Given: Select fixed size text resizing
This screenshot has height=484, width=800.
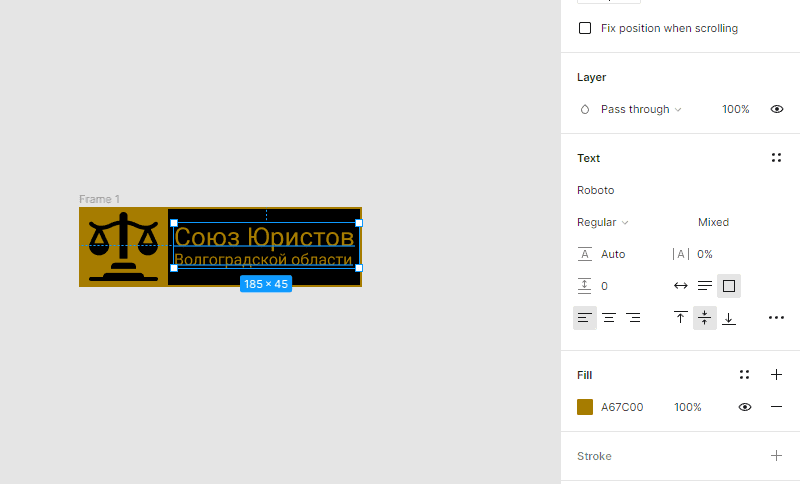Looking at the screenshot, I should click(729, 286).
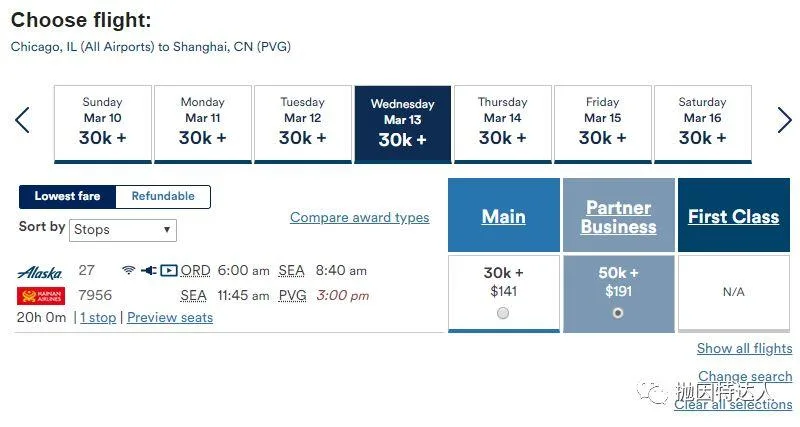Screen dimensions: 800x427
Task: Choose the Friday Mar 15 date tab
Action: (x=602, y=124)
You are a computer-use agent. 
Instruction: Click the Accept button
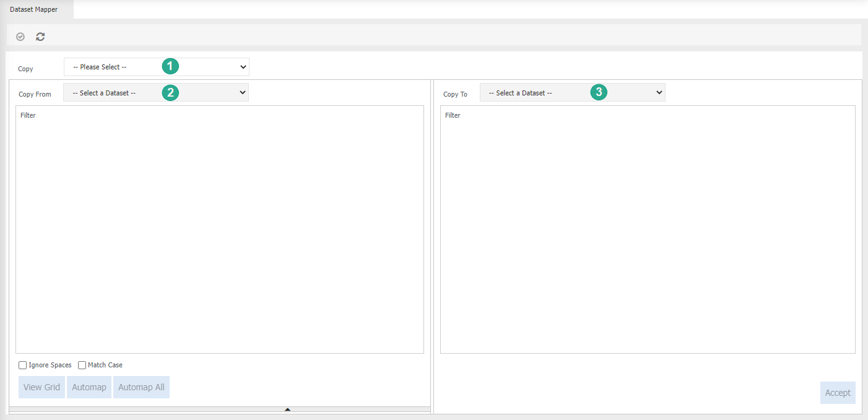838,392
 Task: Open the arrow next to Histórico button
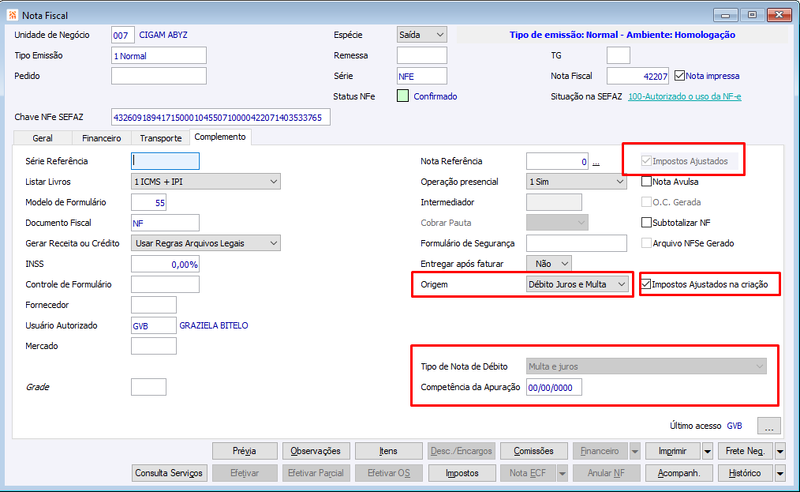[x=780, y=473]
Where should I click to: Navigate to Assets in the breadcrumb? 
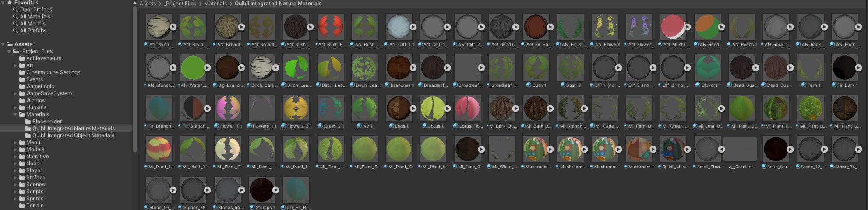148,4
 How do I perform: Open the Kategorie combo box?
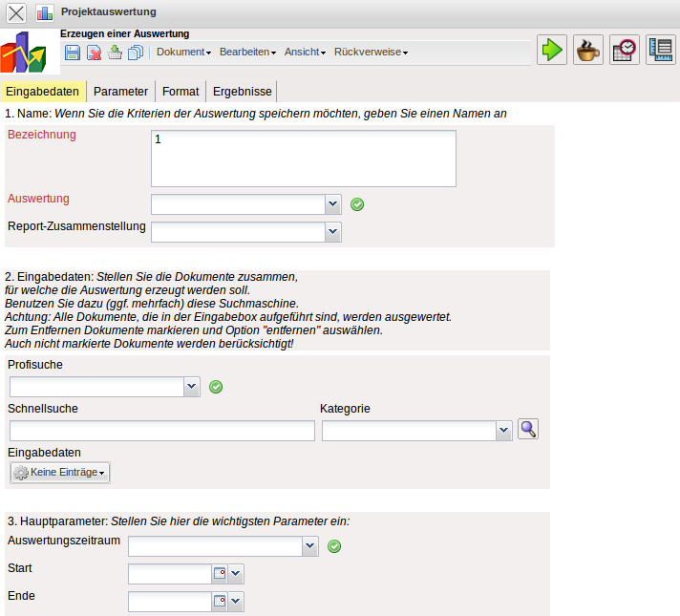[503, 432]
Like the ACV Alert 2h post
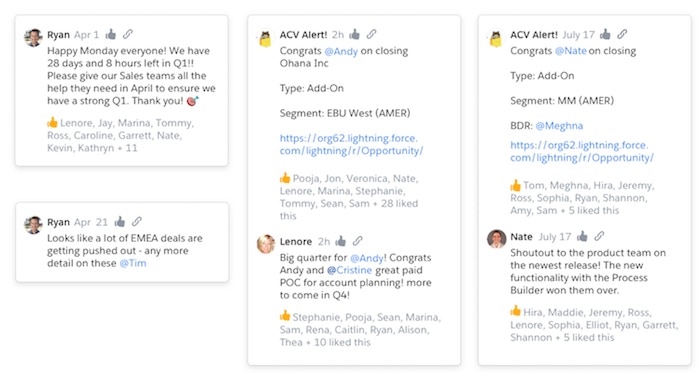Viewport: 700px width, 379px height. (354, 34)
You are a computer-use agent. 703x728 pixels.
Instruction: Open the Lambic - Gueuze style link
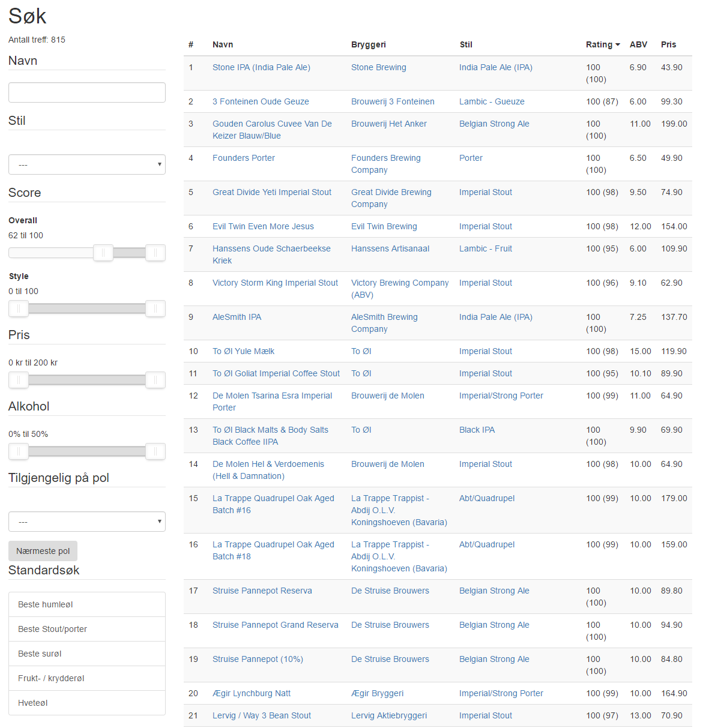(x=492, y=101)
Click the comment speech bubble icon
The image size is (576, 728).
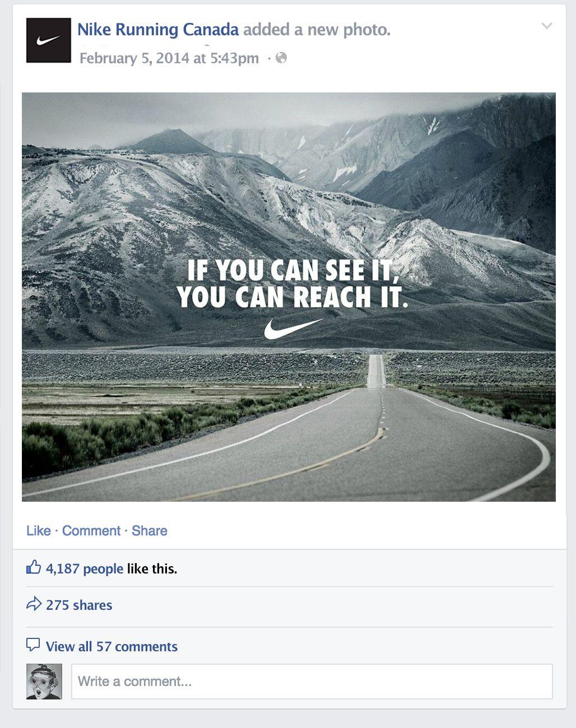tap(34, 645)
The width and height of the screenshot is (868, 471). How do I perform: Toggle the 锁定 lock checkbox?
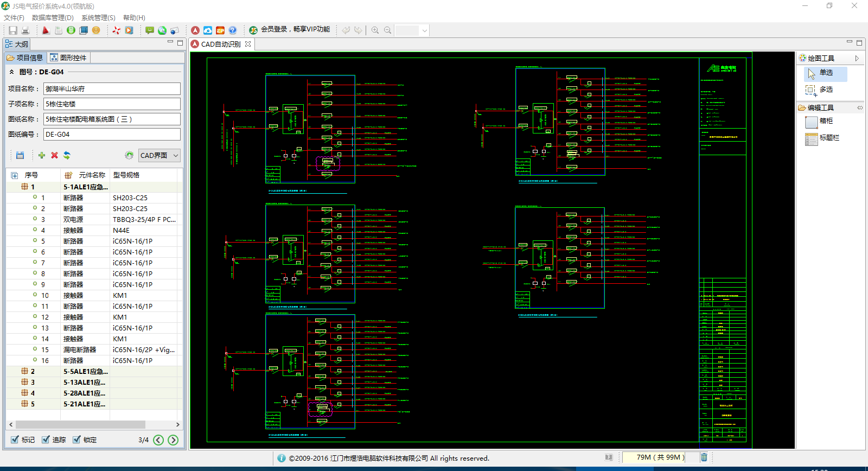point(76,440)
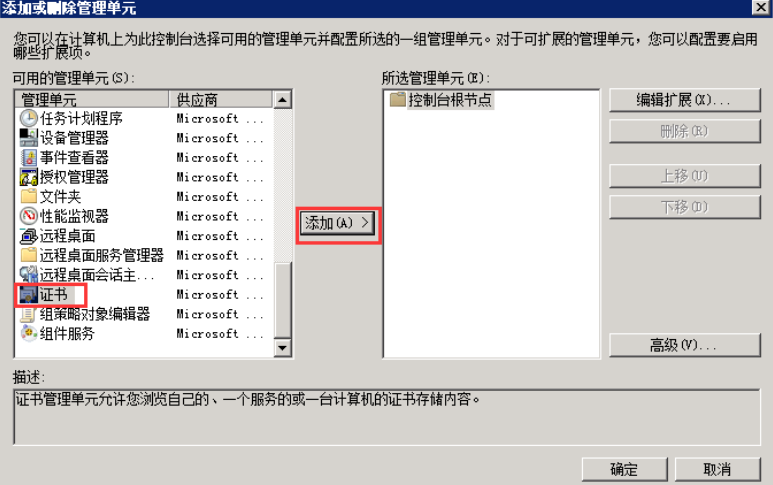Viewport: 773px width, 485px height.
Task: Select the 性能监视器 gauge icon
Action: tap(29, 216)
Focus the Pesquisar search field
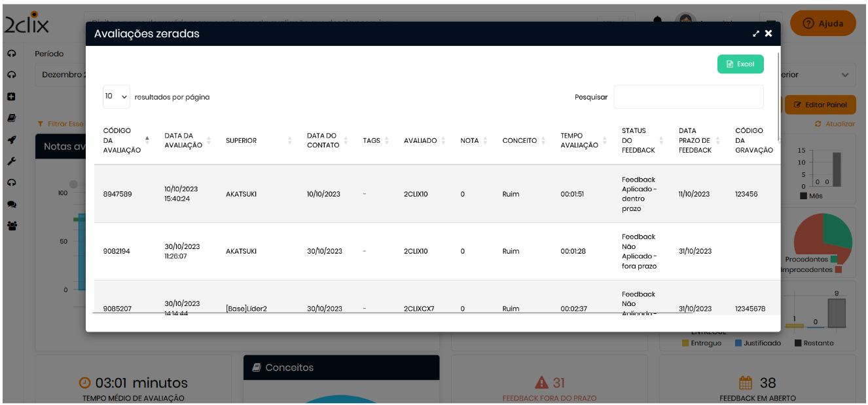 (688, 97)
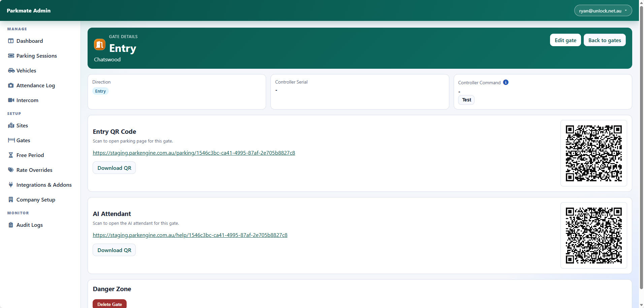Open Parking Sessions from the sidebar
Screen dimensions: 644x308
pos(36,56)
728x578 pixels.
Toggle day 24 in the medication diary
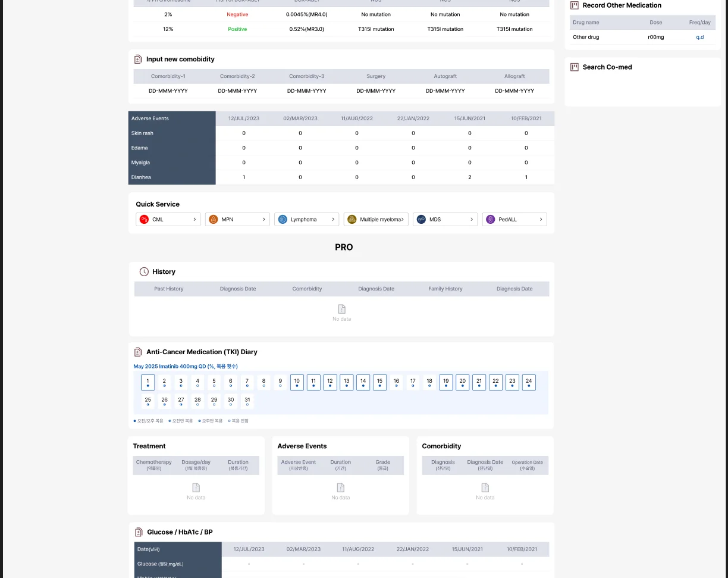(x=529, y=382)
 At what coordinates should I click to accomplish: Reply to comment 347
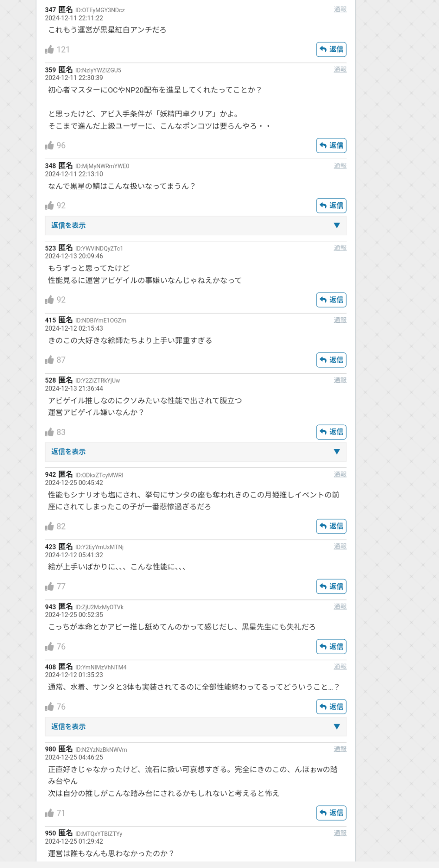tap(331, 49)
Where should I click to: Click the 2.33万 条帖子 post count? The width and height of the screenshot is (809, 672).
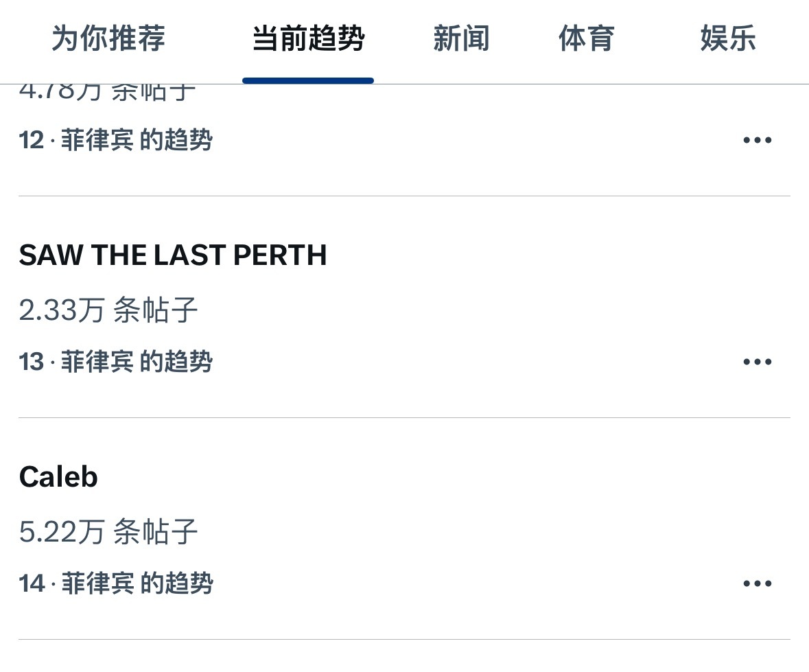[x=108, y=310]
────────────────────────────────────────
• INSTRUCTIONS TO FOLLOW:
Every line in the entries above that has the word "pixels" should be identified and copied.

• FINISHED EXERCISE:
You are a computer-use agent. 703x728 pixels.
728x578 pixels.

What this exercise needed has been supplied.